Coronavirus disease 2019 (COVID-19) is an emerging, fast-spreading, highly mortal and worldwide infectious disease. The pulmonary system was defined as the main target of severe acute respiratory syndrome coronavirus 2 (SARS-CoV-2), but the mortality concept of this disease presented with more severe and systemic disease. The present study investigated the relationship between the patient characteristics at the initial hospital administration and fatality in COVID-19 patients.
In this retrospective and comparative cohort study, all the 767 hospitalized COVID-19 patients, treated between March 18 and May 15, 2020 in the Covid Clinics of Gulhane Training and Research Hospital in Ankara, Turkey were evaluated.

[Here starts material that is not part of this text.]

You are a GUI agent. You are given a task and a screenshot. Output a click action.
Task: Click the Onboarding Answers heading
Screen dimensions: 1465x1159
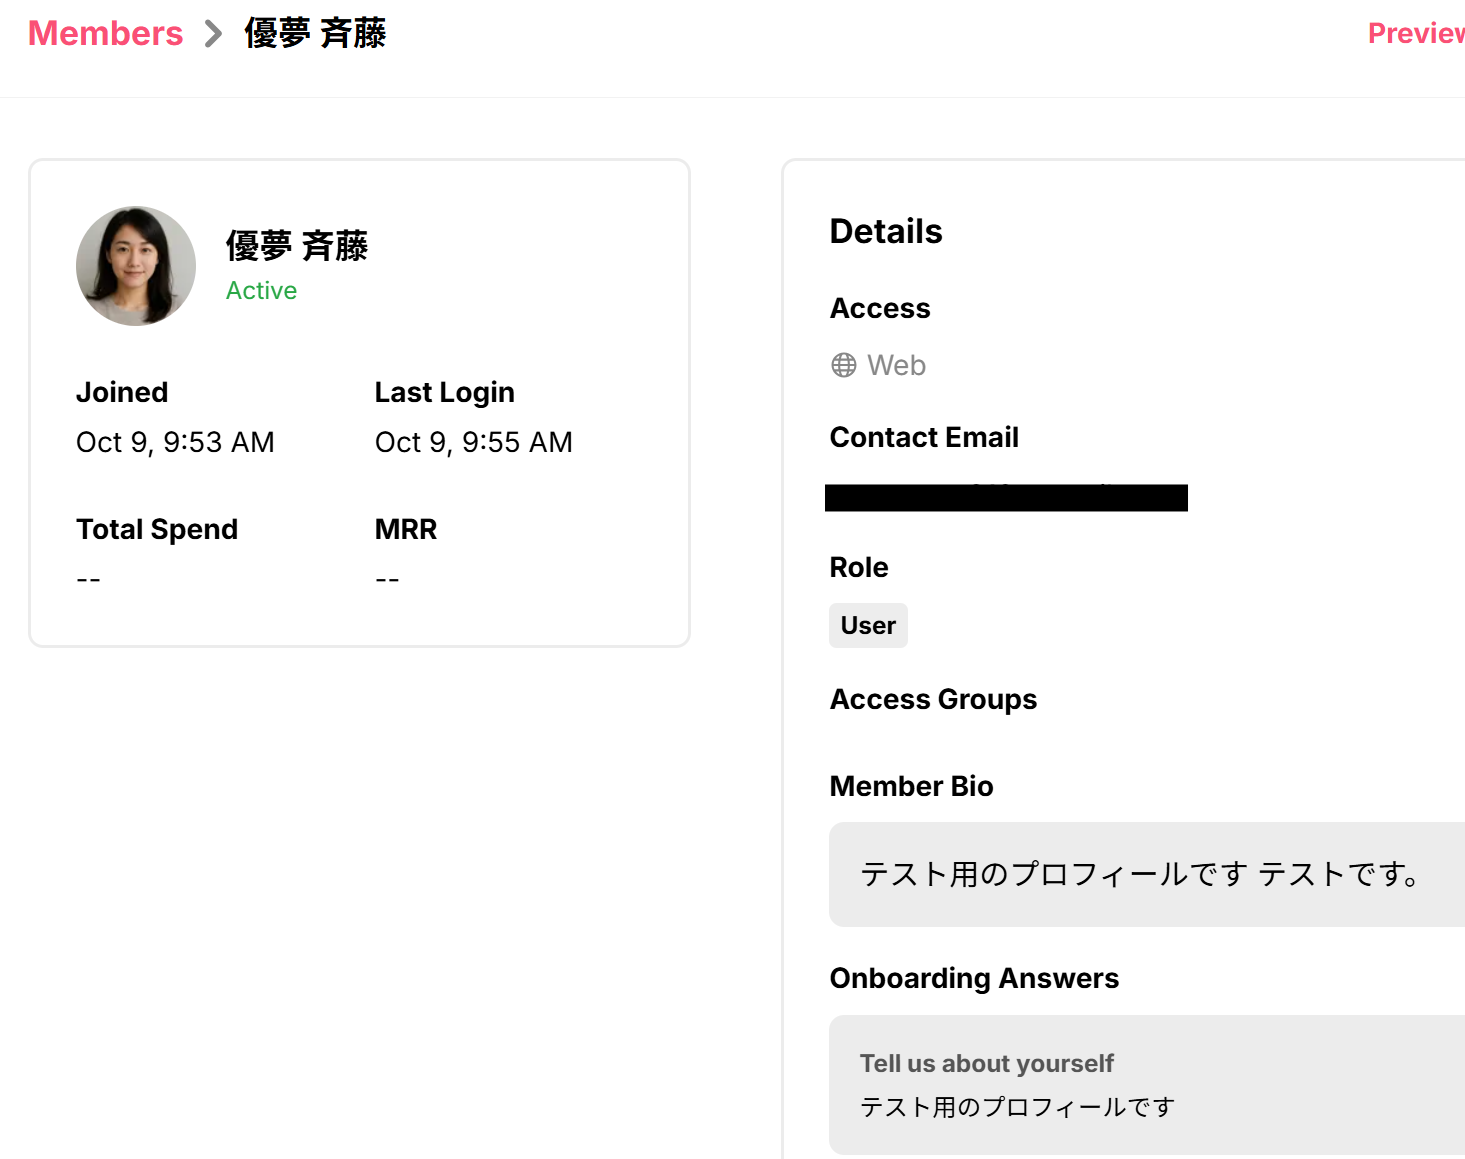[974, 978]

The fatality rate was significantly increased in patients with any comorbid disease except asthma. The initial laboratory test results indicated highly significant differences according to the patient’s outcome. A multifactor logistic regression analysis was performed to calculate the adjusted odds ratios for predicting patient outcomes. Being older than 60 years increased the death risk with an adjusted OR of 7.2 (95% CI 2.23 – 23.51; p=0.001). The presence of a cancer and the extended duration of intensive care unit treatment were other significant risk factors for non-survival. Azithromycin treatment was determined as significantly reduced the death ratio in these patients (p=0.002).
It was revealed that being older than 60, presence of a cancer, and extended duration of ICU treatment were the major risk factors for predicting fatality rate in hospitalized COVID-19 patients.